Bondsmen cost taxpayers nothing. On the contrary, they save the public expense of sending law enforcement out after people who "skip". They also keep court appearance schedules and make sure defendants don't "forget" to show up at various junctures. I am sure pretrial release programs require the judge's consent in each case. By my observation, judges very frequently release people on their own recognizance if they seem to be the sort who will show up. One of the pressures judges feel to do that is that the jails will only hold so many people, and the counties only have so many people working in them. The big pressure is actually from the sheriffs on the judges. If a jail is getting unmanageably full, the sheriff will go to the judge and ask for more "own recognizance" releases. Usually the judges will comply, even if it means the defendant is "at risk" for skipping. It's a give-and-take, because sheriffs don't actually like to have people in jail at all. It costs them money from their budgets, takes up the time of personnel, and prisoners do all kinds of stupid and malicious things, and have to be watched constantly. If something happens, they could be liable. They really hate it. Sheriffs are elected officials and have a lot more political power and influence on judges than bondsmen do. Bondsmen are more or less "at the service" of sheriffs, because sheriffs can prefer this bondsman over that one when a bondable arrestee comes in. Sheriffs can pressure bondsmen to bond out risky defendants, and do.

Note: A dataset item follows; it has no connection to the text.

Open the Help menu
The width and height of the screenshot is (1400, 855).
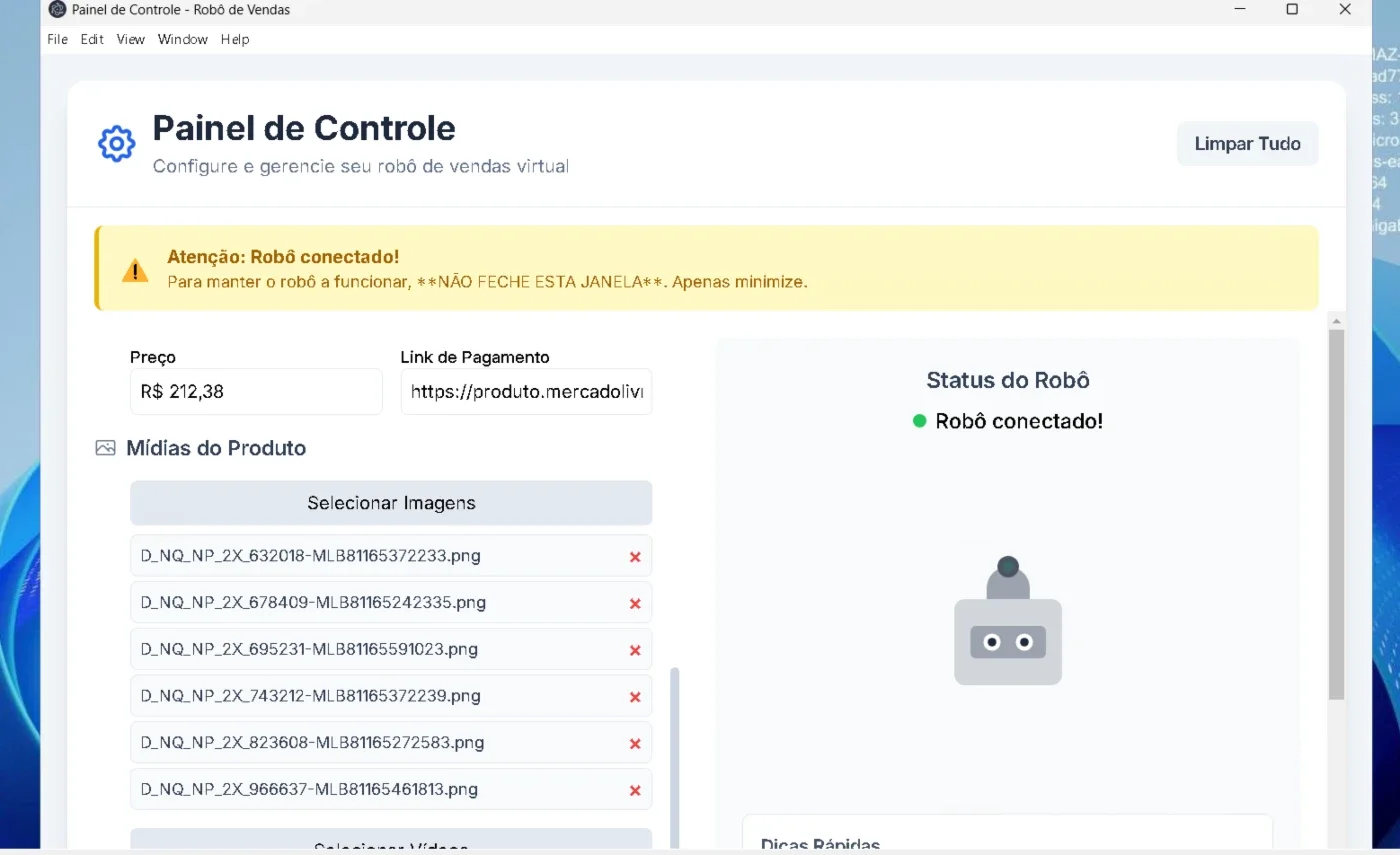235,39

Bondsmen really are a "free" extension of law enforcement and the court system. As I said, I have known a number of them and, while they're usually pretty "hard case" guys, they do perform a service that would cost the public a lot of money if they didn't do it. Bondsmen have been around for a very long time. Sometimes reinventing the wheel seems like a good idea only until the cost and unserviceability of the "new" wheel is fully felt.

It's funny though. One of the most successful "bondsmen" I knew was a rather smallish, rather pretty lady, who couldn't wrestle a kitten to the ground. She did, however, have a keen eye for "skippers" and was very innovative in getting the liabilities covered. She was all brains and no brawn. But she did a pretty good job of it, and made a decent, if modest, living doing it. The sheriffs liked her because she was good at predicting risks and somehow was good at getting defendants to name accomplices, contacts, organizations, etc. Could have been a psychologist, I guess, but she was a bondsman.